Task brief: Please repeat the lines below exactly. Begin with the line containing "You are a computer-use" and go on through the line containing "Instruction: Select the".
-- Input data follows --
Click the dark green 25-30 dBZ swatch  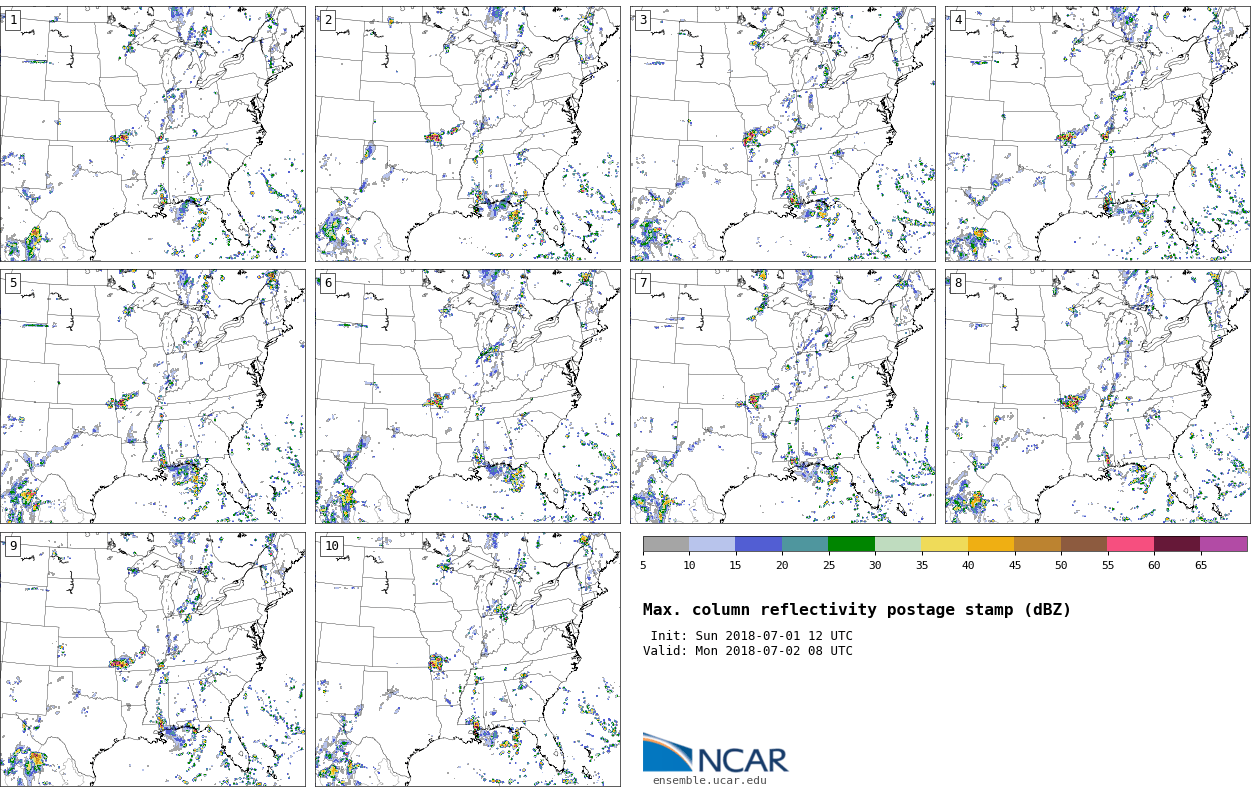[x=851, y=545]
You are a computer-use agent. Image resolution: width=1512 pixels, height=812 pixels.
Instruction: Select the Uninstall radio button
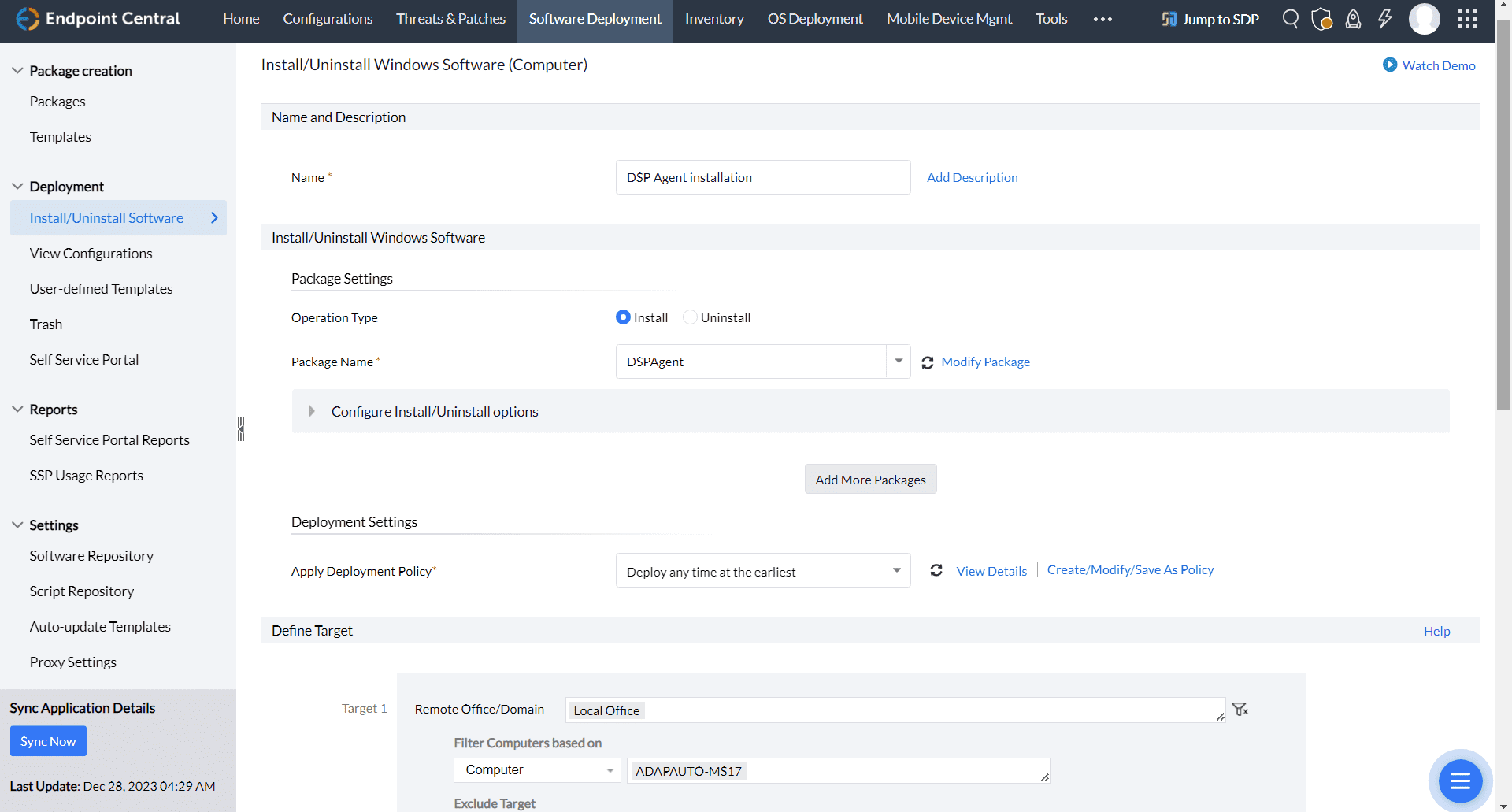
-- Input data concluded --
-- Input data follows --
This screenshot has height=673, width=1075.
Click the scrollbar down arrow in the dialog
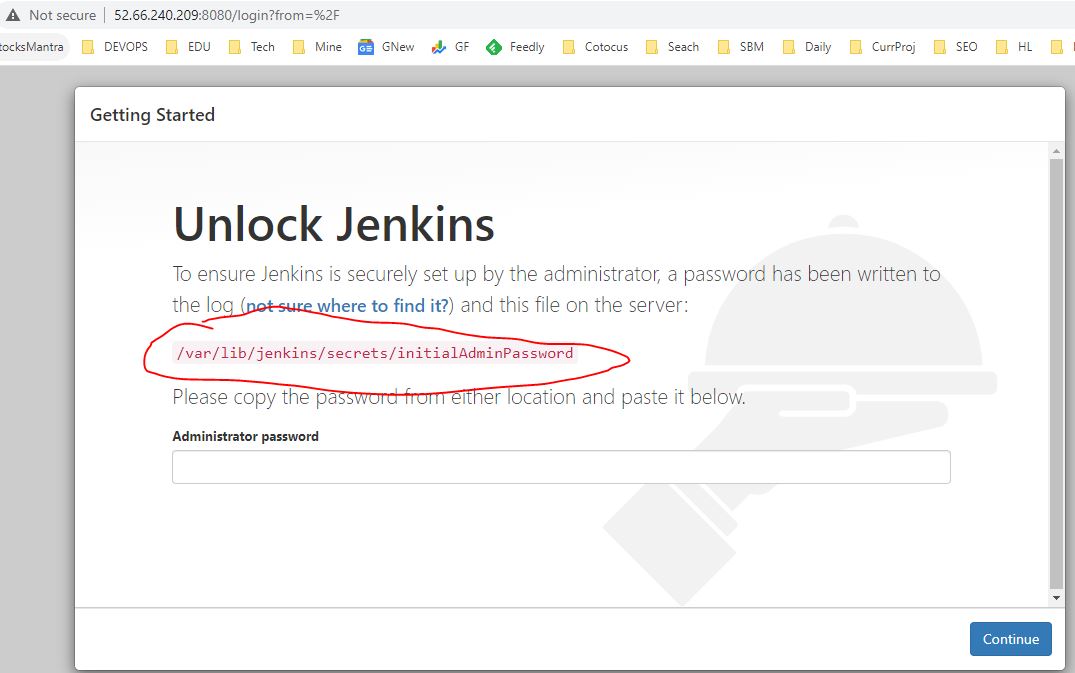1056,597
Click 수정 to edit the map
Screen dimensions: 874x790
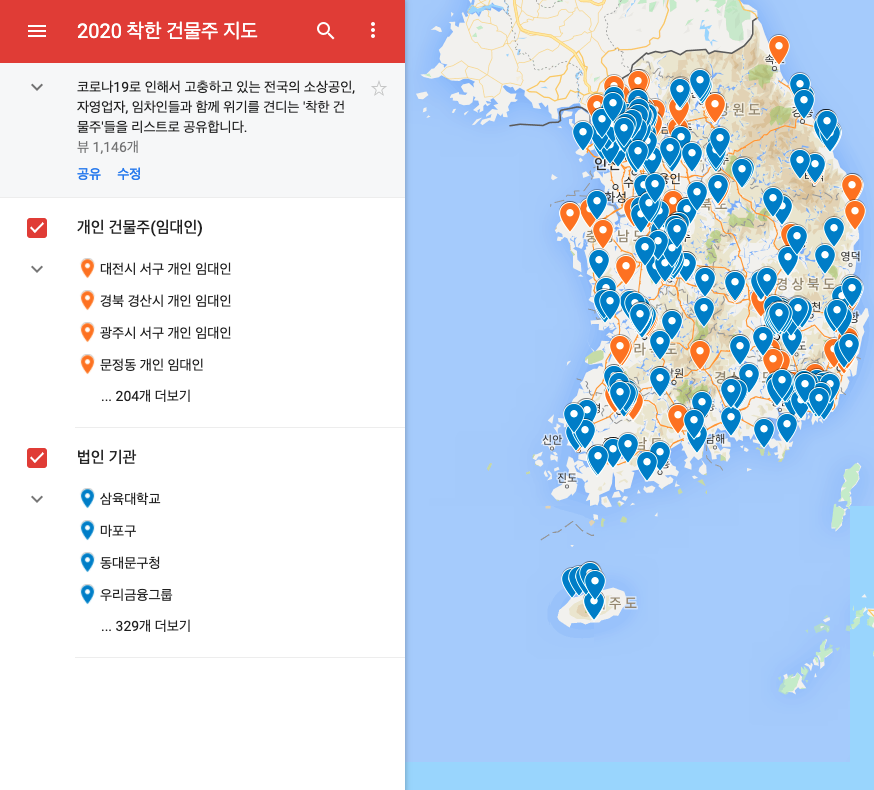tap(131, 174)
-- Input data concluded --
-- Input data follows --
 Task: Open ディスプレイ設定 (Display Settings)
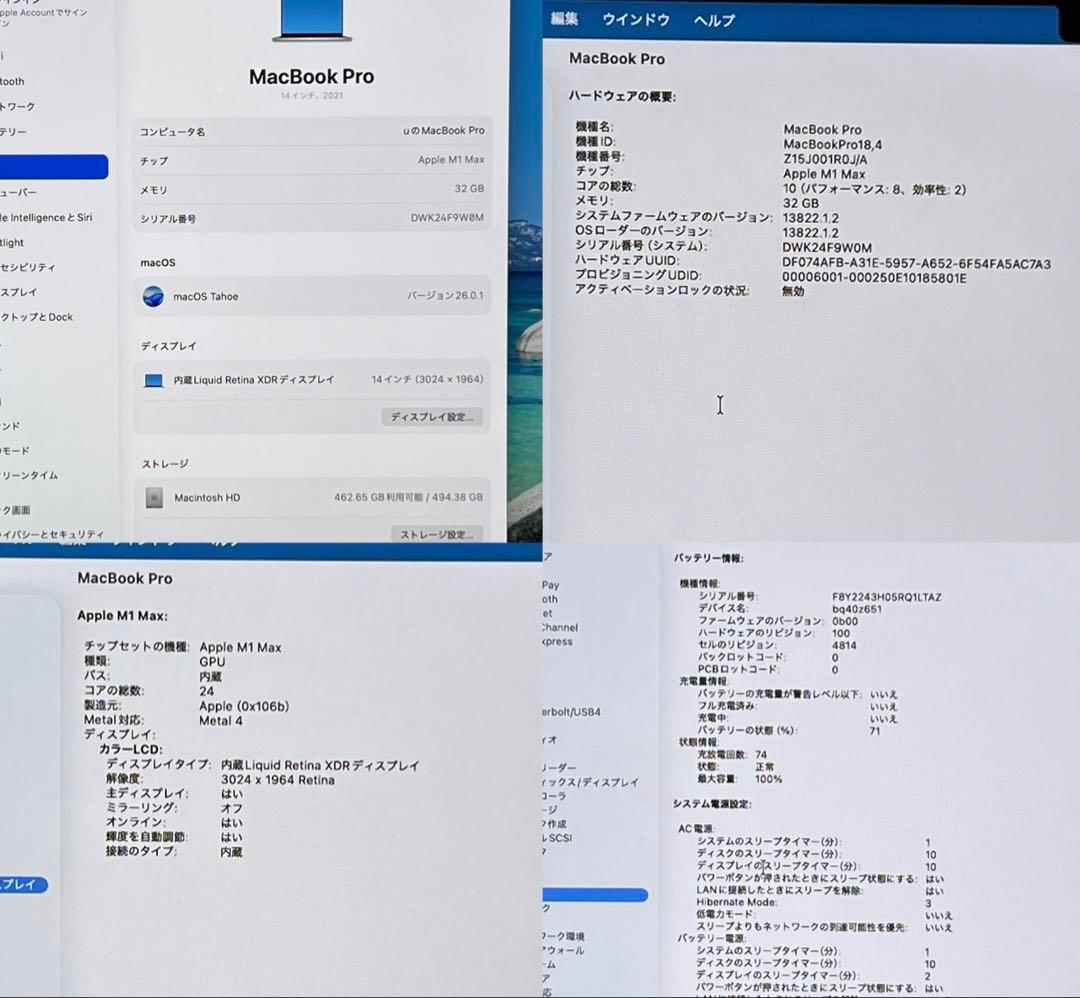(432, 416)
-- Input data concluded --
Solution:
You are a computer-use agent. Image resolution: width=1512 pixels, height=812 pixels.
Instruction: Select the Uninstall radio button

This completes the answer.